Even though these are the default values, they can be changed and this will change the final construction of the classification tree. As an example, if we set mindev to 0 and minsize to 2, mincut to 1, a tree that fits the data perfectly will be produced. With these settings, a tree can be made with a large number of terminal nodes that are small in size and very near to pure. Changing the default settings to lower values produces trees that are larger and can possibly make fewer errors (on the data already given). However, even though the terminal nodes are pure, any chance variation may be seen as patterns. This does not make for good predictions on new data and the model will not be useful for predicting on any other data set than the one it was made with.

Now, let’s take a closer look into how deviance is found and why it is so important.

The general deviance formula used for the classification trees is:

\[-2 \sum_{k}n_{k}\ln(p_{k})\]

where:

• k stands for the \(k^{\text{th}}\) possible value
• \(n_{k}\) is the number of a certain type in node k
  
• \(p_{k}\) is the proportion of a certain type in node k

Recall: \(\ln{x}\) is the natural logarithm of the value x

Note: When \(p_{k}\) = 0 the entire term is defined as 0

\newpage

For example, the deviance for any node of this classification tree would be found in the following way:

\[D = -2[(n_{1}\ln(p_{1})) + (n_{2}\ln(p_{2}))]\]

where:

• \(n_{1} = \texttt{number of females in the node}\)
• \(n_{2} = \texttt{number of males in the node}\)
• \(p_{1} = \texttt{proportion of females in the node}\)
• \(p_{2} = \texttt{proportion of males in the node}\)

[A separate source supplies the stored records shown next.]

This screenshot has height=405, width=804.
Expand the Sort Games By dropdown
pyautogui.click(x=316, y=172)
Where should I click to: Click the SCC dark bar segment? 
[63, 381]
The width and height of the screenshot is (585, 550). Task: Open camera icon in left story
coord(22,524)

We can now begin looking at how this formula can work. As stated earlier, deviance is a measure of goodness of fit. In other words, the deviance is a measurement of purity. The more pure a node is (or in the case of our tree, the closer the node is to being all male or all female), the closer the deviance is to 0. Thus, when deciding on whether to make a split at a node or not, is to choose a split such that the sum of the deviance of the two daughter nodes is smaller than the deviance before the split. In fact, the tree will find a split so the sum of the two daughter nodes is as small as possible. Now, mindev sets a limit on how small the deviance can be. In order to split into daughter nodes, the deviance of the node which will be split must be at least \[\texttt{mindev}\times\textbf{root deviance}\] [Recall that the default value for mindev is 0.01, but this can be changed to modify the tree growth.]

To show how this would work, let’s look at the split of the root node. If you look at the printout of the classification tree, you can see that the deviance before the split was 96.120 (the deviance of root node).

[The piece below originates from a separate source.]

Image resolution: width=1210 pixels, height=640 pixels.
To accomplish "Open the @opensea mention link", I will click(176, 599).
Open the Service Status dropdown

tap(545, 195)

1) root 70 96.120 female ( 0.5571 0.4429 )
  2) height < 69.5 42 34.450 female ( 0.8571 0.1429 )
  3) height > 69.5 28 19.070 male ( 0.1071 0.8929 )

Before a node can be split into daughter nodes, a few things must be considered. First, in order for the root node to be divided into two new nodes, the deviance must be at least 0.96 (since the deviance must be at least 0.01 times the deviance of the root node before splitting). Well, the deviance of the root node will be at least 0.96, so this is a trivial calculation. Second, the node must be at least size 10 (our default minsize value). If these two conditions are satisfied then the tree will think about splitting the node.

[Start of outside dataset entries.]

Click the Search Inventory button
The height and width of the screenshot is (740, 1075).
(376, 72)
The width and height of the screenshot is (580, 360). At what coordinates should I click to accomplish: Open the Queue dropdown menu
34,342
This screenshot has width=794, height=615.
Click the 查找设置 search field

So using the classification tree example, let’s look at a different, nontrivial, example of how the deviance was found. How about node 4? Below is the printout of node 4 with the two daughter nodes:

4) GPA < 3.225 18 22.910 female ( 0.6667 0.3333 )
  8) height < 66.875 9  6.279 female ( 0.8889 0.1111 ) *
  9) height > 66.875 9 12.370 male ( 0.4444 0.5556 ) *

If you look at the original print out of the classification tree, you will notice that there are 18 participants before this split is made; 12 female and 6 male. To find how many females or males are in the node, take the nobs value and multiply it with the yprob values (the proportions given). The nearest integer is the number of females or males in the node. So,

Females = \(\texttt{18}\times\texttt{0.6667}\) = 12

Males = \(\texttt{18}\times\texttt{0.3333}\) = 6

\newpage

Let’s verify the deviance given for this node using our formula.

\[D = -2[(12)(\ln(\frac{12}{18})) + (6)(\ln(\frac{6}{18}))]\]

\[D = 22.914\]

Since the deviance is greater than 0.96 (the deviance must be at least 0.01 times the deviance of the root node before splitting), we can think about splitting into daughter nodes. Also, since the size of the node is 18, which is greater than 10, we can think about splitting into daughter nodes.

Notice that the daughter nodes are at least equal to 5, which is the mincut value. Both daughter nodes had size 9. If either of the daughter nodes had been less than size 5, then the split would not have been made.

Now if we look at the deviance of each side of the split and add them together, the sum should be less than 22.914, since a split looks for the smallest total deviance.

\[D_1 = -2[(8)(\ln(\frac{8}{9})) + (1)(\ln(\frac{1}{9}))] = 6.279\]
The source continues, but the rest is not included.